Personal information
- Born: December 19, 2000 (age 25) Bloomsburg, Pennsylvania, U.S.
- Listed height: 6 ft 2 in (1.88 m)
- Listed weight: 215 lb (98 kg)

Career information
- High school: Southern Columbia Area (Catawissa, Pennsylvania)
- College: Ohio State (2020–2023); Penn State (2024);
- NFL draft: 2025: undrafted

= Julian Fleming =

American football player (born 2000)

Julian Fleming (born December 19, 2000) is an American football wide receiver. He previously played college football for the Ohio State Buckeyes and the Penn State Nittany Lions.

==Early life==
Fleming played high school football at Southern Columbia Area High School. He finished his high school football career with 4,442 receiving yards and 62 receiving touchdowns, both PIAA records. He was a five star recruit coming out of high school and committed to Ohio State University to play college football. Rivals.com named Fleming as the best wide receiver and the 14th-best player in the 2020 recruiting class.

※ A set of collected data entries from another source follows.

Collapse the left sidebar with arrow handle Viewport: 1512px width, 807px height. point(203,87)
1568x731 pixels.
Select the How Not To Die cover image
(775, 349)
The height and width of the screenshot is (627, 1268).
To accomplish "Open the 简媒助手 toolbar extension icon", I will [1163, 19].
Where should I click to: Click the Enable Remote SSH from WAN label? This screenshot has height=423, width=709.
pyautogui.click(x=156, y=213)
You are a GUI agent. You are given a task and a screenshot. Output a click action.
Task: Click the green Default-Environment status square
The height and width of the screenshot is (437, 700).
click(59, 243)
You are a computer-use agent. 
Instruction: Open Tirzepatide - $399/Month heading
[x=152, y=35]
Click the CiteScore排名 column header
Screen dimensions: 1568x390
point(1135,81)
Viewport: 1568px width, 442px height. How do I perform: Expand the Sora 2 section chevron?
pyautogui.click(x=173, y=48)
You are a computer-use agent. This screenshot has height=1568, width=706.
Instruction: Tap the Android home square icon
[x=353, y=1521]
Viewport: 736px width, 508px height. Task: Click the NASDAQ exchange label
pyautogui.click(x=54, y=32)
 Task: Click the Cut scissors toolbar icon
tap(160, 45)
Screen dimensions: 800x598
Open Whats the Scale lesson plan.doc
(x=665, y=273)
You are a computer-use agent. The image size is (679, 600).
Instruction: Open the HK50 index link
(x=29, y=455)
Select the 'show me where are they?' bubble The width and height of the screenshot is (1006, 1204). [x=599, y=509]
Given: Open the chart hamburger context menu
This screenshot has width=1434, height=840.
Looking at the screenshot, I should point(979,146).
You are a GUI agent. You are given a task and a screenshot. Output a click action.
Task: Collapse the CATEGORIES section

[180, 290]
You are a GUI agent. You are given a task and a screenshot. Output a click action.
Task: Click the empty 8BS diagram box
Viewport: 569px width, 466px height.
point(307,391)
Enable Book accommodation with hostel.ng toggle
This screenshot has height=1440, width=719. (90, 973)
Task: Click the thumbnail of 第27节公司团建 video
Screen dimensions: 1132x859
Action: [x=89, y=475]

College recruiting information
| Name | Hometown | School | Height | Weight | Commit date |
| Julian Fleming WR | Catawissa, PA | Southern Columbia Area | 6 ft 2 in (1.88 m) | 200 lb (91 kg) | May 31, 2019 |
Recruit ratings: Scout: Rivals: 247Sports: ESPN:
Overall recruit ranking: Rivals: 14 247Sports: 3 ESPN: 1
Note: In many cases, Scout, Rivals, 247Sports, On3, and ESPN may conflict in their listings of height and weight.; In these cases, the average was taken. ESPN grades are on a 100-point scale.; Sources: "2020 Team Ranking". Rivals.com.;

==College career==
Fleming struggled with injuries throughout his freshman and sophomore years. He had his best season as a junior in 2022, catching 34 passes for 533 receiving yards and six touchdowns. On December 4, 2023, Fleming announced that he would enter the transfer portal. On January 4, 2024, he announced that he was transferring to Penn State.

===College statistics===

| Season | Games |  | Receiving |  |  |  |  |
| GP | GS | Rec | Yds | Avg | YPG | TD |
| 2020 | 6 | 1 | 7 | 74 | 10.6 | 12.3 | 0 |
| 2021 | 9 | 1 | 12 | 86 | 7.2 | 9.6 | 1 |
| 2022 | 11 | 9 | 34 | 533 | 15.7 | 48.5 | 6 |
| 2023 | 12 | 11 | 26 | 270 | 10.4 | 22.5 | 0 |
| 2024 | 16 | 4 | 14 | 176 | 12.6 | 11.0 | 1 |
| Career | 54 | 26 | 93 | 1,139 | 12.2 | 21.1 | 8 |

==Professional career==
Fleming was expected to sign a contract with the Green Bay Packers as an undrafted free agent, but the offer was withdrawn after a failed physical.

Pre-draft measurables
| Height | Weight | 40-yard dash | 20-yard shuttle | Three-cone drill | Vertical jump | Broad jump |
| 6 ft 1+3⁄4 in (1.87 m) | 208 lb (94 kg) | 4.68 s | 4.27 s | 7.14 s | 34.5 in (0.88 m) | 10 ft 3 in (3.12 m) |
All values from Pro Day

==Personal life==
On May 23, 2025, Fleming was driving an ATV with his girlfriend, Alyssa Boyd, as a passenger in Bradford County, Pennsylvania when a deer suddenly jumped in front of the vehicle. The resulting collision left Fleming severely injured and killed Boyd; Fleming was later charged with homicide by motor vehicle and DUI.